One verse of the song includes the line “Now Muscle Shoals has got the Swampers/And they’ve been known to pick a song or two.” This refers to the town of Muscle Shoals, Alabama, a popular location for recording popular music because of the “sound” crafted by local recording studios and back-up musicians.
“The Swampers” referred to in the lyrics are the Muscle Shoals Rhythm Section. These musicians, who crafted the “Muscle Shoals Sound”, were inducted into the Alabama Music Hall of Fame in 1995 for a “Lifework Award for Non-Performing Achievement” and into the Musician’s Hall Of Fame in 2008 The nickname “The Swampers” was given to the Muscle Shoals Rhythm Section by producer Denny Cordell during a recording session by singer/songwriter Leon Russell, in reference to their ‘swampy’ sound.
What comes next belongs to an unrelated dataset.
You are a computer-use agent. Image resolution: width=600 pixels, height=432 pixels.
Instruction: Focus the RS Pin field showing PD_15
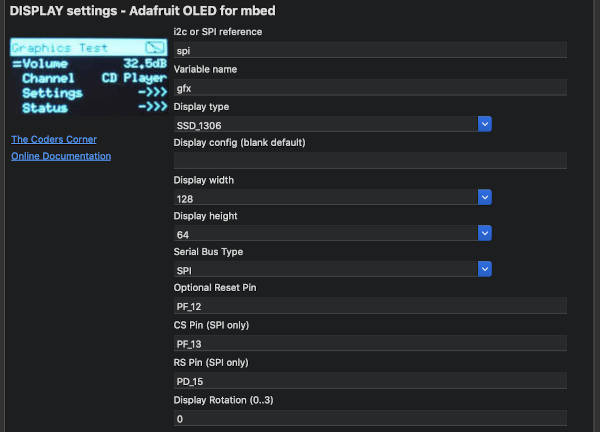point(370,381)
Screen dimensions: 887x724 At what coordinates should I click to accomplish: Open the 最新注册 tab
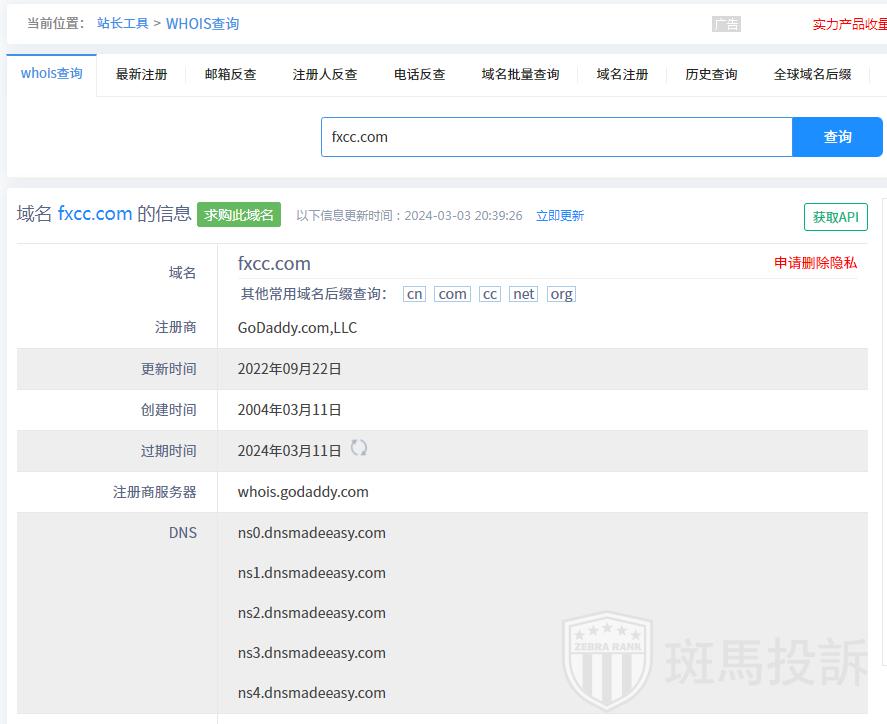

Part of the reference comes from the 1971–1972 demo reels that Lynyrd Skynyrd had recorded in Muscle Shoals with Johnson as a producer/recording engineer. Johnson helped refine many of the songs first heard publicly on the Pronounced album, and it was Van Zant’s “tip of the hat” to Johnson for helping out the band in the early years and essentially giving the band its first break.
Lynyrd Skynyrd remains connected to Muscle Shoals, having since recorded a number of works in the city and making it a regular stop on their concert tours.
The famous “Turn it up” line uttered by Ronnie Van Zant in the beginning was not intended to be in the song. Van Zant was simply asking producer Al Kooper and engineer Rodney Mills to turn up the volume in his headphones so that he could hear the track better[
There is a semi-hidden vocal line in the second verse after the “Well, I heard Mr. Young sing about her” line. In the left channel, you can hear the phrase “Southern Man” being sung lightly (at approximately 0:55). This was producer Al Kooper doing a Neil Young impression and was just another incident of the band members messing around in the studio while being recorded.
“Sweet Home Alabama” appears on the soundtrack of the 1994 film Forrest Gump, as the title character dances with his beloved friend Jenny in the living room of his Alabama home during a rainstorm. In the 1997 film Con Air, the song is played as the list of main characters is seen in the end credits. During the film, it is also played on the plane as some of the convicts dance, prompting Garland Greene (Steve Buscemi) to comment on the irony of “a bunch of idiots dancing on a plane, to a song made famous by a band that died in a plane crash.” The song (in edited form) is also heard at the beginning of the 2010 film Despicable Me. The song also appears in the 1995 film Crimson Tide. As the ballistic missile submarine USS Alabama sets sail, the crew in the enlisted mens mess are playing the song on a portable stereo.
As of 2009, the State of Alabama has begun using the phrase “Sweet Home Alabama” as an official slogan on license plates for motor vehicles, with Governor Bob Riley noting that Lynyrd Skynyrd’s anthem is the third most-played song referring to a specific destination. (This is also the second Alabama license plate in a row to make reference to a popular song, with the state’s previous plate having featured “Stars Fell on Alabama“.)